● **What is being asked**: Count the lines in the data below that contain the string "tick", treating uppercase and lowercase as different. Give only the number.
--
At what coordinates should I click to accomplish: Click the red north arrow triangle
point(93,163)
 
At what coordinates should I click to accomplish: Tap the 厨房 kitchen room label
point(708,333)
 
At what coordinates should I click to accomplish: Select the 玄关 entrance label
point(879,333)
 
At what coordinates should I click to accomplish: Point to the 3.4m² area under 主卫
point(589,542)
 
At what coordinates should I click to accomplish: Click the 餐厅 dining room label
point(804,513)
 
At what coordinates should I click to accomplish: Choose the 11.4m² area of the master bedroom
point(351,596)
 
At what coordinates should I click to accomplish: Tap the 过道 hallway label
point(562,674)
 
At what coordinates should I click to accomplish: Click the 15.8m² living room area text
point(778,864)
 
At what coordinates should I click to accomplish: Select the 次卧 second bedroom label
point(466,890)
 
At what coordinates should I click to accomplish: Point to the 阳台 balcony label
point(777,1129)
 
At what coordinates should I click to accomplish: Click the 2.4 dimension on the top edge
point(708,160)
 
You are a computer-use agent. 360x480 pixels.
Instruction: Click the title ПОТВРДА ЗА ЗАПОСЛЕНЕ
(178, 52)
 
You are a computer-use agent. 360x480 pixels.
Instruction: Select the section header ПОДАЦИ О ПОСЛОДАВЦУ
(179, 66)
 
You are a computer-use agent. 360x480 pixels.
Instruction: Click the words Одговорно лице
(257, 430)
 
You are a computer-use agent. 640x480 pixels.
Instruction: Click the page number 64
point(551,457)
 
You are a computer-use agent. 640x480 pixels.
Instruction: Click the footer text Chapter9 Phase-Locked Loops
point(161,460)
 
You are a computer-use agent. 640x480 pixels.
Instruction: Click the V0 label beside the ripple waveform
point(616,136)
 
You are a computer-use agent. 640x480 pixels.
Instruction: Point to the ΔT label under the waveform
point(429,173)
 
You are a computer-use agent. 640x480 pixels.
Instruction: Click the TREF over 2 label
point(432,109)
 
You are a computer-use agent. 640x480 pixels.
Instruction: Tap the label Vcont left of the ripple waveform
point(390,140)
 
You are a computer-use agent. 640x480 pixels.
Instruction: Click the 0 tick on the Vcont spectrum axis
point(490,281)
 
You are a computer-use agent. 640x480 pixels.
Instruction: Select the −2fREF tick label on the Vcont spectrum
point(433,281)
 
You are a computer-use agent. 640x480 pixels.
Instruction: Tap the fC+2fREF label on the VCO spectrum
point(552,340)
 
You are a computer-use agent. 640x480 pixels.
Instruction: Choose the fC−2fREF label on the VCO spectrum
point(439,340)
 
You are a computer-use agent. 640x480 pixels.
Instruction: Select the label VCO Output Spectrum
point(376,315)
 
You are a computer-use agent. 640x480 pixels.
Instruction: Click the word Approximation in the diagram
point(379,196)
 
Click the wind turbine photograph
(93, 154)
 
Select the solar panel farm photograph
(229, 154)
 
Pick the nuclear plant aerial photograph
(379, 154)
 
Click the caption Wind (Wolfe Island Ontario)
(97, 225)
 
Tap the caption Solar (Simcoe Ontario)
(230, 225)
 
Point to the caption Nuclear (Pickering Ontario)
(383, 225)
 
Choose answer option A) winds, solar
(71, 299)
--
● **Worked solution**: 2